## Given exercise
Recast the rows from the line with "will [118, 478]." up to and including the line with "will tap(263, 215)." as a numbered list, leaving out any blank lines.

## Records for this exercise
▽
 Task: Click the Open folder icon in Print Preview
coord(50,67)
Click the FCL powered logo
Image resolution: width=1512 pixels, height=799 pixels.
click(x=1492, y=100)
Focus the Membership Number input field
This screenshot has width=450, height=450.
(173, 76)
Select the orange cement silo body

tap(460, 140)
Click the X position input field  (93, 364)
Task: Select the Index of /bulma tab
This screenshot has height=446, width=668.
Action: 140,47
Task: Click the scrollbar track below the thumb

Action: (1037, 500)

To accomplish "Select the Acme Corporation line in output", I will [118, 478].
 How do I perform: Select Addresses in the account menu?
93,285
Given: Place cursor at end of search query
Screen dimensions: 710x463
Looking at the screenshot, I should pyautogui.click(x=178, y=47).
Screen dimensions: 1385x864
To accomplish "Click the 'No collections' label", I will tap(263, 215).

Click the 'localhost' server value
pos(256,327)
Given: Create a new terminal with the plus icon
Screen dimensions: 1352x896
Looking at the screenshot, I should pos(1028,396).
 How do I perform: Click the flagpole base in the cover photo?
△
## Answer to the task
1. To accomplish "Select the Acme Corporation line in output", I will [118, 478].
2.  How do I perform: Select Addresses in the account menu?
3. 93,285
4. Given: Place cursor at end of search query
5. Screen dimensions: 710x463
6. Looking at the screenshot, I should pyautogui.click(x=178, y=47).
7. Screen dimensions: 1385x864
8. To accomplish "Click the 'No collections' label", I will tap(263, 215).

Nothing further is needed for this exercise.